American anthropologist

Jordan Thomas is an American anthropologist and author. His 2025 book When It All Burns: Fighting Fire in a Transformed World is a finalist for the 2025 National Book Award for Nonfiction.

Thomas joined the Los Padres Hotshot crew (Hotshots being elite forest fire fighting teams in the US Forest Service) in 2021 and fought wildfires in Arizona, California and Nevada documenting the teams' experiences in the book. When It All Burns also details the history of forest fires in the United States and other parts of the world. Thomas explains how cultural burning, using controlled, man-made fires to manage forests but also for spiritual purposes, by indigenous peoples was shunned and even harshly punished by the European colonizers in North America. The Europeans saw these indigenous controlled burns as a threat to their newly installed agricultural practices. Thomas argues that the eradication of these cultural burning practices in the 18th and 19th centuries led to worsening wildfires. Thomas further explains how corporate greed, global warming, and further environmental mismanagement led to the megafires of the present day.
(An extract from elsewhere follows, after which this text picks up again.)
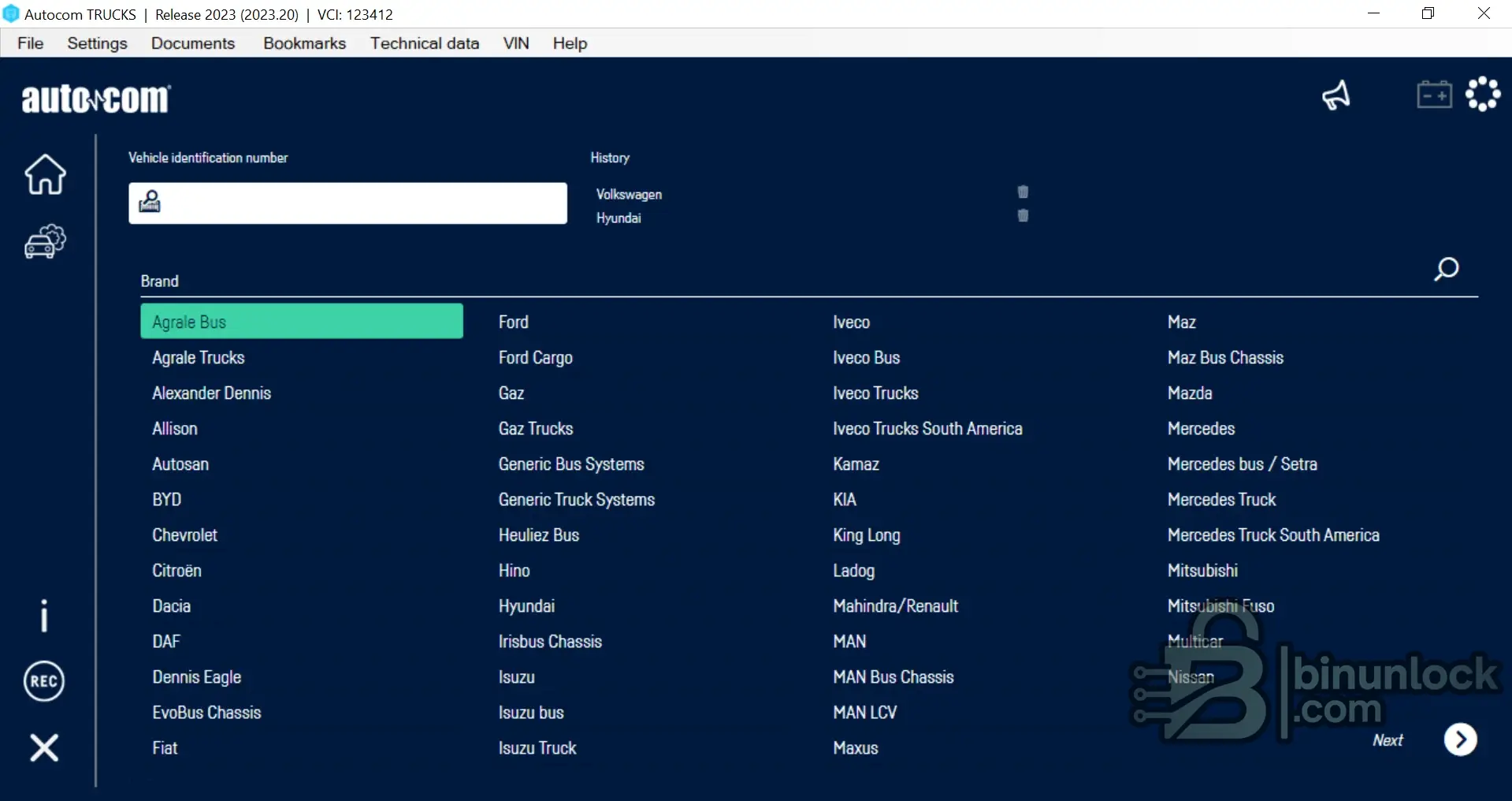
Task: Delete Volkswagen from history with trash icon
Action: (1023, 192)
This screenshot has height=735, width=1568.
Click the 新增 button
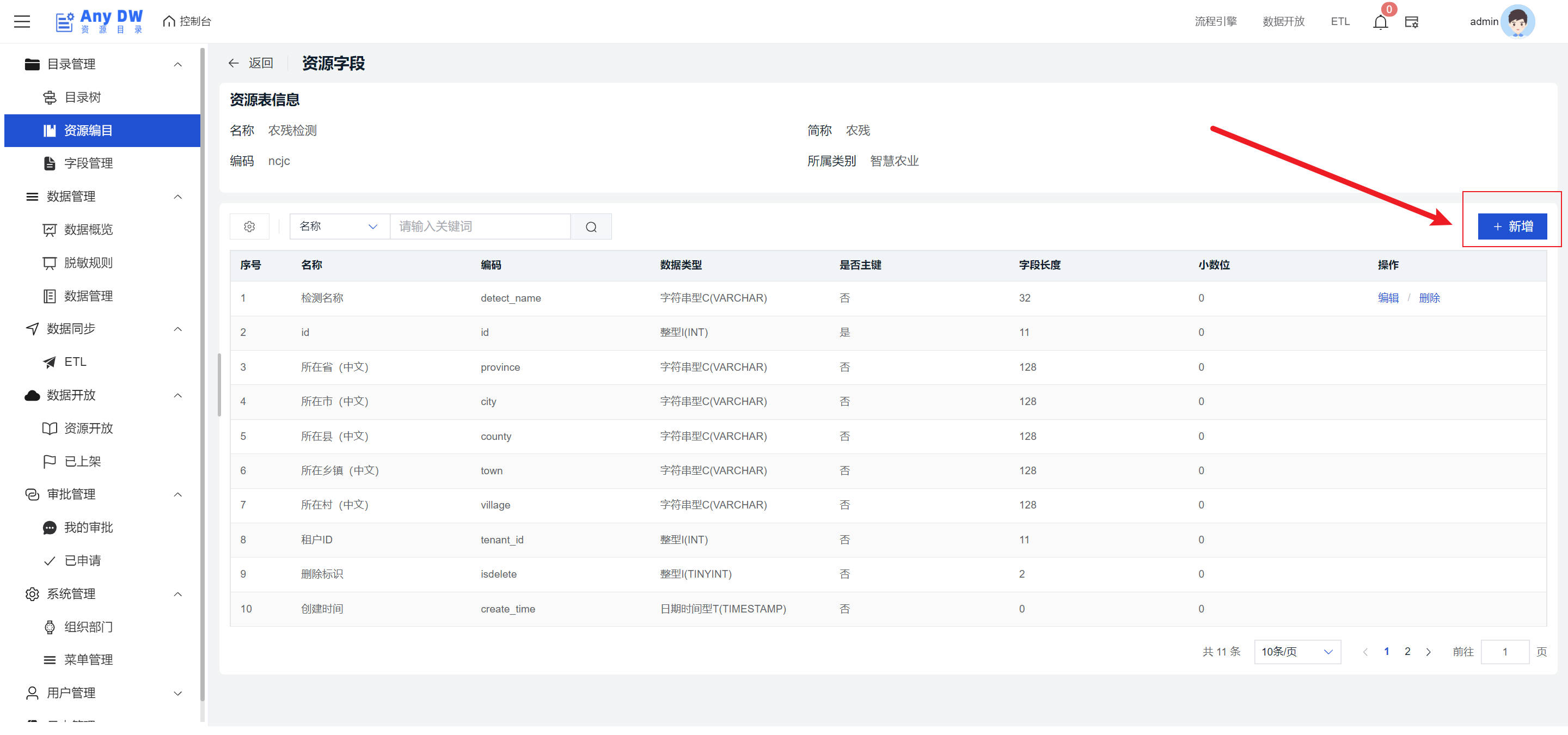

Reviewing the book for The New York Times, Robert Sullivan said some passages pertaining to the present day firefighting team felt like a "testosterone soaked reality show", however Sullivan favorably reviewed the book's meticulous description of fire policies around the world, and how those policies suppressed the practices of indigenous peoples. The Los Angeles Times stated that Thomas shifted between his firsthand experiences as a firefighter to a thorough explanation of indigenous cultural practices, forest ecology, science, and economics as it relates to forest fires. The Los Angeles Times stated: "In Thomas’ hands these subjects are interconnected, and his writing brings new heat to an ubiquitous subject."

Thomas has Master's degrees from Durham University and the University of Cambridge. He is a graduate student in anthropology at the University of California Santa Barbara. His other writings have appeared in The Los Angeles Times, The San Francisco Chronicle, The Seattle Times, and The Drift.